### Action item
Could you give the records below again exactly as they stand?
[Available data Boundary: Start]
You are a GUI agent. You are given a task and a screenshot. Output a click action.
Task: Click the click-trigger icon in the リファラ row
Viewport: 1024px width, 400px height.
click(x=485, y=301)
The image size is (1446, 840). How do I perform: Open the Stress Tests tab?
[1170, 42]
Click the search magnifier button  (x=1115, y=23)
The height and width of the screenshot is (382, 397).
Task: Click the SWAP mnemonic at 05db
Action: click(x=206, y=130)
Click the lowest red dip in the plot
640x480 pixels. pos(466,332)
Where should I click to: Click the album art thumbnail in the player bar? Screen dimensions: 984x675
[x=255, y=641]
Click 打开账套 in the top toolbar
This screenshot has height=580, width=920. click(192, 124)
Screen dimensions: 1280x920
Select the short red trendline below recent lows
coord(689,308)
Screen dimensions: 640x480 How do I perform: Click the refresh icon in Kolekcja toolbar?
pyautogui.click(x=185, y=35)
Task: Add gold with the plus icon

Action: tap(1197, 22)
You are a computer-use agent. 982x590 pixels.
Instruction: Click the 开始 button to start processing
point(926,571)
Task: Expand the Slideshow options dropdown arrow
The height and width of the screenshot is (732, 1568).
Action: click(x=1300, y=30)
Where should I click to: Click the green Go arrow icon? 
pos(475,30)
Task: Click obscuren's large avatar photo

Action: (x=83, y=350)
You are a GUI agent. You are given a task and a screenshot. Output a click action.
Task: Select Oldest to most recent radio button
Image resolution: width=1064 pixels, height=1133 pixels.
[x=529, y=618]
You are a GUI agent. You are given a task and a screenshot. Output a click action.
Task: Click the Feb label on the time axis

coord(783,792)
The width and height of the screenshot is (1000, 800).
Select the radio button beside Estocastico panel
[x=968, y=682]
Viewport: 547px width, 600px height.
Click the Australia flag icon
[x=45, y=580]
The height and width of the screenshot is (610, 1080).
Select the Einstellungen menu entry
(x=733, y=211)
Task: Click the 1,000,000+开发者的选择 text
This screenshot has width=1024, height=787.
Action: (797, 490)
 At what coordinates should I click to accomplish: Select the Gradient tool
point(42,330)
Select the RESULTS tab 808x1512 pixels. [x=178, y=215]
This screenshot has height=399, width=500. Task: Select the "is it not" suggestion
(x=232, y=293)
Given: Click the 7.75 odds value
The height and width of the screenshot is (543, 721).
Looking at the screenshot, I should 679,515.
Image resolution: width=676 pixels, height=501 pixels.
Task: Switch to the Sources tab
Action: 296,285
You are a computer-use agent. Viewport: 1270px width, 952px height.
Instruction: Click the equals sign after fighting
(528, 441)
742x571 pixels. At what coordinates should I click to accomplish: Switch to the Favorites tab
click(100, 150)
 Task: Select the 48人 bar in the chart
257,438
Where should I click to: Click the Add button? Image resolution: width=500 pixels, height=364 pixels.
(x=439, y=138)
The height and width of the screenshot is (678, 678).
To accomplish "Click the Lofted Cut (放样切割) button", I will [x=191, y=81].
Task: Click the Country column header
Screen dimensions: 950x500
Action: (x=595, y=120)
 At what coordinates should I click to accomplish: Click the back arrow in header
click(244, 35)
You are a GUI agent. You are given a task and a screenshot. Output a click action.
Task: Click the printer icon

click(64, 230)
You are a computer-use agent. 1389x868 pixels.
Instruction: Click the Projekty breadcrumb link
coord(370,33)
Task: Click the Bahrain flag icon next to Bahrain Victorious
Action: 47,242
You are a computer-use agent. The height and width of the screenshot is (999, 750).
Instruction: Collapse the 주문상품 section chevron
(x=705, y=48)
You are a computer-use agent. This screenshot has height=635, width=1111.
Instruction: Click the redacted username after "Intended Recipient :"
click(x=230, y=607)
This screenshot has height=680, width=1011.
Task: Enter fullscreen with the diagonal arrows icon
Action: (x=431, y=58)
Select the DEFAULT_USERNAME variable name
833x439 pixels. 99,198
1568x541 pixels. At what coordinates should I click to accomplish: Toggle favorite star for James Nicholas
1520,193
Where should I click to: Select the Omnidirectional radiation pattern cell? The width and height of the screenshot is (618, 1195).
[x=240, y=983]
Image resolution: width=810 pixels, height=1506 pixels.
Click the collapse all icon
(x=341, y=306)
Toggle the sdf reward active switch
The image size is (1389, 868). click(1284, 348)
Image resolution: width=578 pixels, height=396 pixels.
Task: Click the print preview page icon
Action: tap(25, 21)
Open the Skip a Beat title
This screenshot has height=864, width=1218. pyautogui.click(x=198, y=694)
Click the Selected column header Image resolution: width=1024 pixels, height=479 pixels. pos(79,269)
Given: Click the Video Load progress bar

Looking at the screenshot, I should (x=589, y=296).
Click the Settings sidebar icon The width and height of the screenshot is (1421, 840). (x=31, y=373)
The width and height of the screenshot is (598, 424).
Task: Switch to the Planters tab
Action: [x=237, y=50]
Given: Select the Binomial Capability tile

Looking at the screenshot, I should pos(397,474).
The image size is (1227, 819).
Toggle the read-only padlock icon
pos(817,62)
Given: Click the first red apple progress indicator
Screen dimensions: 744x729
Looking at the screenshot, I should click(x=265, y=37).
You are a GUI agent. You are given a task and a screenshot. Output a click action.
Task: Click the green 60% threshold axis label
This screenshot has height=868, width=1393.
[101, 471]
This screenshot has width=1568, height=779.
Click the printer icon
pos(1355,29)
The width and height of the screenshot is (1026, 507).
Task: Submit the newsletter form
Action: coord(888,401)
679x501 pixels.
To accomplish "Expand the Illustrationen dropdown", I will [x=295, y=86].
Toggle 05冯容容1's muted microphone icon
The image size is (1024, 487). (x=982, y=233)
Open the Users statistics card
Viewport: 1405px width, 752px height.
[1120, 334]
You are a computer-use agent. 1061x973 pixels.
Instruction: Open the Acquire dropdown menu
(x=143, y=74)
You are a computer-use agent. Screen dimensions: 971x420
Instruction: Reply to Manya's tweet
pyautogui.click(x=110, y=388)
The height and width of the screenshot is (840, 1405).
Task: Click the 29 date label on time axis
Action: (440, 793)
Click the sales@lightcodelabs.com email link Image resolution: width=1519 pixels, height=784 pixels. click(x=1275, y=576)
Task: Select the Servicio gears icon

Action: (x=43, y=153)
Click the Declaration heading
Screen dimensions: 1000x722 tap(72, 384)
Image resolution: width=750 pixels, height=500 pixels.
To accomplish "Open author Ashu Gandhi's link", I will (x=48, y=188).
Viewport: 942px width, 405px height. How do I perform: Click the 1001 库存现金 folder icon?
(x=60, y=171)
[Available data Boundary: End]
### Result of this exercise
You are a GUI agent. You are given a task and a screenshot. Output a click action.
Task: Click the click-trigger icon in the リファラ row
Viewport: 1024px width, 400px height.
click(x=485, y=301)
The image size is (1446, 840). How do I perform: Open the Stress Tests tab?
[1170, 42]
Click the search magnifier button  (x=1115, y=23)
The height and width of the screenshot is (382, 397).
Task: Click the SWAP mnemonic at 05db
Action: click(x=206, y=130)
Click the lowest red dip in the plot
640x480 pixels. pos(466,332)
Where should I click to: Click the album art thumbnail in the player bar? Screen dimensions: 984x675
[x=255, y=641]
Click 打开账套 in the top toolbar
This screenshot has height=580, width=920. click(192, 124)
Screen dimensions: 1280x920
Select the short red trendline below recent lows
coord(689,308)
Screen dimensions: 640x480 How do I perform: Click the refresh icon in Kolekcja toolbar?
pyautogui.click(x=185, y=35)
Task: Add gold with the plus icon

Action: tap(1197, 22)
You are a computer-use agent. 982x590 pixels.
Instruction: Click the 开始 button to start processing
point(926,571)
Task: Expand the Slideshow options dropdown arrow
The height and width of the screenshot is (732, 1568).
Action: click(x=1300, y=30)
Where should I click to: Click the green Go arrow icon? 
pos(475,30)
Task: Click obscuren's large avatar photo

Action: (x=83, y=350)
You are a GUI agent. You are given a task and a screenshot. Output a click action.
Task: Select Oldest to most recent radio button
Image resolution: width=1064 pixels, height=1133 pixels.
[x=529, y=618]
You are a GUI agent. You are given a task and a screenshot. Output a click action.
Task: Click the Feb label on the time axis

coord(783,792)
The width and height of the screenshot is (1000, 800).
Select the radio button beside Estocastico panel
[x=968, y=682]
Viewport: 547px width, 600px height.
Click the Australia flag icon
[x=45, y=580]
The height and width of the screenshot is (610, 1080).
Select the Einstellungen menu entry
(x=733, y=211)
Task: Click the 1,000,000+开发者的选择 text
This screenshot has width=1024, height=787.
Action: (797, 490)
 At what coordinates should I click to accomplish: Select the Gradient tool
point(42,330)
Select the RESULTS tab 808x1512 pixels. [x=178, y=215]
This screenshot has height=399, width=500. Task: Select the "is it not" suggestion
(x=232, y=293)
Given: Click the 7.75 odds value
The height and width of the screenshot is (543, 721).
Looking at the screenshot, I should 679,515.
Image resolution: width=676 pixels, height=501 pixels.
Task: Switch to the Sources tab
Action: 296,285
You are a computer-use agent. Viewport: 1270px width, 952px height.
Instruction: Click the equals sign after fighting
(528, 441)
742x571 pixels. At what coordinates should I click to accomplish: Switch to the Favorites tab
click(100, 150)
 Task: Select the 48人 bar in the chart
257,438
Where should I click to: Click the Add button? Image resolution: width=500 pixels, height=364 pixels.
(x=439, y=138)
The height and width of the screenshot is (678, 678).
To accomplish "Click the Lofted Cut (放样切割) button", I will [x=191, y=81].
Task: Click the Country column header
Screen dimensions: 950x500
Action: (x=595, y=120)
 At what coordinates should I click to accomplish: Click the back arrow in header
click(244, 35)
You are a GUI agent. You are given a task and a screenshot. Output a click action.
Task: Click the printer icon

click(64, 230)
You are a computer-use agent. 1389x868 pixels.
Instruction: Click the Projekty breadcrumb link
coord(370,33)
Task: Click the Bahrain flag icon next to Bahrain Victorious
Action: 47,242
You are a computer-use agent. The height and width of the screenshot is (999, 750).
Instruction: Collapse the 주문상품 section chevron
(x=705, y=48)
You are a computer-use agent. This screenshot has height=635, width=1111.
Instruction: Click the redacted username after "Intended Recipient :"
click(x=230, y=607)
This screenshot has height=680, width=1011.
Task: Enter fullscreen with the diagonal arrows icon
Action: (x=431, y=58)
Select the DEFAULT_USERNAME variable name
833x439 pixels. 99,198
1568x541 pixels. At what coordinates should I click to accomplish: Toggle favorite star for James Nicholas
1520,193
Where should I click to: Select the Omnidirectional radiation pattern cell? The width and height of the screenshot is (618, 1195).
[x=240, y=983]
Image resolution: width=810 pixels, height=1506 pixels.
Click the collapse all icon
(x=341, y=306)
Toggle the sdf reward active switch
The image size is (1389, 868). click(1284, 348)
Image resolution: width=578 pixels, height=396 pixels.
Task: Click the print preview page icon
Action: tap(25, 21)
Open the Skip a Beat title
This screenshot has height=864, width=1218. pyautogui.click(x=198, y=694)
Click the Selected column header Image resolution: width=1024 pixels, height=479 pixels. pos(79,269)
Given: Click the Video Load progress bar

Looking at the screenshot, I should (x=589, y=296).
Click the Settings sidebar icon The width and height of the screenshot is (1421, 840). (x=31, y=373)
The width and height of the screenshot is (598, 424).
Task: Switch to the Planters tab
Action: [x=237, y=50]
Given: Select the Binomial Capability tile

Looking at the screenshot, I should pos(397,474).
The image size is (1227, 819).
Toggle the read-only padlock icon
pos(817,62)
Given: Click the first red apple progress indicator
Screen dimensions: 744x729
Looking at the screenshot, I should click(x=265, y=37).
You are a GUI agent. You are given a task and a screenshot. Output a click action.
Task: Click the green 60% threshold axis label
This screenshot has height=868, width=1393.
[101, 471]
This screenshot has width=1568, height=779.
Click the printer icon
pos(1355,29)
The width and height of the screenshot is (1026, 507).
Task: Submit the newsletter form
Action: coord(888,401)
679x501 pixels.
To accomplish "Expand the Illustrationen dropdown", I will [x=295, y=86].
Toggle 05冯容容1's muted microphone icon
The image size is (1024, 487). (x=982, y=233)
Open the Users statistics card
Viewport: 1405px width, 752px height.
[1120, 334]
You are a computer-use agent. 1061x973 pixels.
Instruction: Open the Acquire dropdown menu
(x=143, y=74)
You are a computer-use agent. Screen dimensions: 971x420
Instruction: Reply to Manya's tweet
pyautogui.click(x=110, y=388)
The height and width of the screenshot is (840, 1405).
Task: Click the 29 date label on time axis
Action: (440, 793)
Click the sales@lightcodelabs.com email link Image resolution: width=1519 pixels, height=784 pixels. click(x=1275, y=576)
Task: Select the Servicio gears icon

Action: (x=43, y=153)
Click the Declaration heading
Screen dimensions: 1000x722 tap(72, 384)
Image resolution: width=750 pixels, height=500 pixels.
To accomplish "Open author Ashu Gandhi's link", I will (x=48, y=188).
Viewport: 942px width, 405px height. How do I perform: Click the 1001 库存现金 folder icon?
(x=60, y=171)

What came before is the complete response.